Halal Food: A History

Is Cadbury chocolate or Coca-Cola and Pepsi halal? Armanios and Ergene offer a comprehensive overview of Islamic food laws and their modern-day application. Those laws require, they explain, not just avoiding alcohol and pork but the detection of minute amounts of these forbidden substances in other consumables. “In 2014,” the authors report, Cadbury “came under fire after the Malaysian Health Ministry discovered pork DNA in some of its popular treats.” And, “a 2012 French study confirmed that some Coca-Cola and Pepsi drinks contain 0.001 percent alcohol.”

Armanios of Middlebury College and Ergene of the University of Vermont detail how Cadbury rushed to assure Muslims that most of its products were definitely halal, and Coca-Cola published a statement noting that “more than 200 countries ... have consistently recognized the drink as a nonalcoholic product. This includes countries where Islam is the major religion.”

Cadbury and Coke are by no means unique: The book is full of accounts of Western businesses hastening to accommodate the Muslim consumer’s demand for halal options. As far as Armanios and Ergene are concerned, this is a wholly positive development. They quote an unnamed Muslim writer that being “halal is not only a religious motive, but it conveys the idea of hygiene, wholesomeness, and being friendly to the society, the environment, and the animals.”

Not everyone, however, shares this sunny view. Armanios and Ergene say that “halal eating is inevitably linked to a religious identity that can carry a stigma, and in countries where scrutiny and suspicion of Muslims is on the rise, discussions of religious dietary preferences sometimes devolve into heated debates about nationalism, acculturation, assimilation, and tolerance.”

They do not, however, delve into those debates at any depth, and that is this book’s weakness. Foes of halal are cast solely as bigoted xenophobes.
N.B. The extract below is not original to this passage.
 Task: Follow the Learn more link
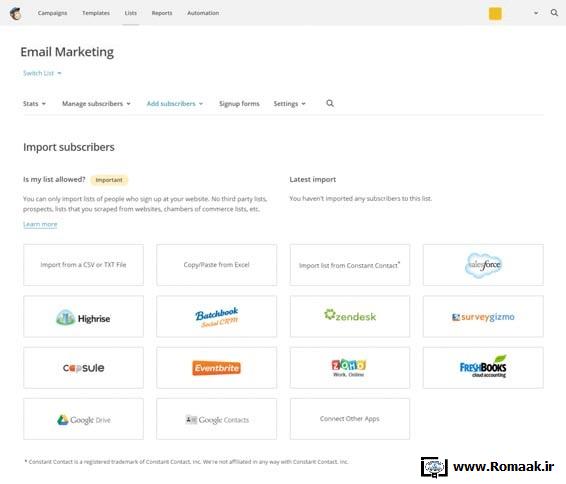coord(40,224)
While halal food is noted to be an aspect of “Sharia-compliance,” Armanios and Ergene do not consider that some may oppose the increasing prevalence of accommodation to Muslim dietary rules because of other aspects of Shari’a—its approval of warfare against unbelievers, denial of equality of rights for women, etc.—that could be given entrée once halal accommodation is widely accepted.